我自己到了这边有个小目标,是要把外语好好地学一学,我母亲晚上有时间就会在家里追剧,我姐姐要照顾小朋友。小朋友的幼儿园老师现在也会远程发一些内容,比如手工、讲讲故事……有一个小孩在这边,我们也就闲不住了。

杨洲虎与3岁的小外甥。

南都:足见你们一家人相处得特别好。

杨洲虎:还真的是特别融洽。上个月我和我妈一起看了一部电视剧叫《都挺好》,我就觉得那些剧情永远不可能发生在我们家。我妈自己也总结说,她不会像里面的老人那样,给子女提无理的要求,她会怎么样去理解我们。

南都:彼此尊重,彼此放过。

杨洲虎:对。然后可能也有一些容忍吧,要说完全没有摩擦和争吵是不可能的,但是大家通过(观念的碰撞)这些东西会有更多的成长。总的来说,大部分时间我们都相处得非常融洽,即使有小摩擦,最后也会当成一个笑谈。

南都:估计很多年轻人会羡慕你有这样一个母亲。

杨洲虎:对!我妈也不催婚,也很放心地让我这样出去旅行、看世界,相信我能平安地回来,自己有成长和收获。我一个人在国外的时候,每天都会跟他们视频报平安,聊一聊我今天看到和遇到的事情。所以别看我经常在外面,我和家人相互之间的沟通还是很多的。

南都:母亲对你的期待,或者说对这种生活方式的评价,是一贯如此,还是说也有一个转变的过程?

杨洲虎:我记得很早之前,在我大学毕业后的第一年,我就带我母亲一起去西藏,去海拔5600米的冈仁波齐雪山徒步“转山”,走了两天、60公里。之后我们还一路搭车,从拉萨到了成都。后来我又带她去了国外很多地方。可能通过这样的过程,她会比同龄人有更开阔的眼界,也更容易接受新鲜事物吧。

母亲举着金枪鱼。

旅行不为享乐,今年的计划仍是“遇见”

南都:这次上了微博热搜,你有什么感受?

杨洲虎:我真的还没有回过神来。我在国内上了热搜后,塞舌尔最大的日报《The Seychelles Nation》马上来采访了我,他们也说,看到这个点击率惊呆了。

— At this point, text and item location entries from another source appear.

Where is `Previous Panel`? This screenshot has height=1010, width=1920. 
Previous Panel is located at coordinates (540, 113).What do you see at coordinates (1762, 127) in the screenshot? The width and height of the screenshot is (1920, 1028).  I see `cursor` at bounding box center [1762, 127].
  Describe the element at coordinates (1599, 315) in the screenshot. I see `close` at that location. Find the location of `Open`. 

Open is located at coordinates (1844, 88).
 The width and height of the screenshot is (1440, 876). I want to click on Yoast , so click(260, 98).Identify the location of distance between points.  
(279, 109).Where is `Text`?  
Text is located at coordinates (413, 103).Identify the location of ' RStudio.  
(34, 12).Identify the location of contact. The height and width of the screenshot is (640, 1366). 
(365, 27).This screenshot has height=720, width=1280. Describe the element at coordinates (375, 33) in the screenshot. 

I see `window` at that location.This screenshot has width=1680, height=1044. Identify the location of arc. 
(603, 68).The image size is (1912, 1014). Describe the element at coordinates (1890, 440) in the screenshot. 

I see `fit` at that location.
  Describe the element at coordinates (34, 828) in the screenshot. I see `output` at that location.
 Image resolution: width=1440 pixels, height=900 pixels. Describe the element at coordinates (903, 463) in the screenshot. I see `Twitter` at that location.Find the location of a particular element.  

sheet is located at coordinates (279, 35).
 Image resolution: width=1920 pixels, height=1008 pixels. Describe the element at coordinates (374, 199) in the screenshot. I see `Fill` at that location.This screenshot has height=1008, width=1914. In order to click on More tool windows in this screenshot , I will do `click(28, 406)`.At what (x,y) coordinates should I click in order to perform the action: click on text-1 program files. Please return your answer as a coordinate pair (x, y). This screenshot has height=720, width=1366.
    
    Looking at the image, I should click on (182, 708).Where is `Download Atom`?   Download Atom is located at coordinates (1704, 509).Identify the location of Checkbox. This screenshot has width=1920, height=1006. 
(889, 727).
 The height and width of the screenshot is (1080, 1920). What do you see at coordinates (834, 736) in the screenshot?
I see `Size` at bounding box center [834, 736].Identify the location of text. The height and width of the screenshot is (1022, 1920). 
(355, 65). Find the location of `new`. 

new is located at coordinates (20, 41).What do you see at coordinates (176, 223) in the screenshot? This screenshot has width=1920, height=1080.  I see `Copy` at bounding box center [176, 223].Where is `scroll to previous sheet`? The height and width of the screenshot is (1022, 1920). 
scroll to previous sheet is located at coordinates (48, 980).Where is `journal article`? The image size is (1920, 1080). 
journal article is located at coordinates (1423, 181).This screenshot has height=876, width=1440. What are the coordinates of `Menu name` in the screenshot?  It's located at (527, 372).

很多同学、朋友对我说:你原本也经常在朋友圈更新旅行生活,现在你在塞舌尔那边也有时间,可以把自己的环球旅行经验、体悟跟更多人分享。就这样,我刚刚申请了微博(@滞留塞舌尔的小虎哥)、抖音(ID:环游世界的小虎哥)。其实我不是专业人士,也没有专业器材,摄影主要感谢某国货品牌手机。

南都:有人说你们这次滞留小岛,算是把之后一段时间的“假期额度”都透支掉了。这种说法符合你自己的规划吗?

杨洲虎:其实我原本的规划就是,今年还是环球旅行,没有计划去工作。只是说,现在看来,我之前规划的行程会有一段时间的搁浅。但是另一方面,我一直在学习西班牙语和法语,正好现在有一段相对完整的时间去做这件事情,我觉得也挺好的。

南都:对都市人来说,如何面对闲暇也是一种功课。就像你说的,德国家庭可能会用3个月出国度假,但是在中国,大部分还没有退休的人不会这样。如果“被迫闲下来”很久,大概也不会安心享受。能不能分享一下你的休闲观,或者你对享乐的态度?

杨洲虎:对,我在国外也听到很多人说,很少见到中国人像我这样,出来走这么长时间的。但在我看来,旅行它不是一个“享乐”的事情,而是生活的一部分,它和工作一样可以让我有学习、有成长;对于我的家人,我算是帮他们打开了一个小小的窗口,他们从中会有不一样的收获、不一样的想法。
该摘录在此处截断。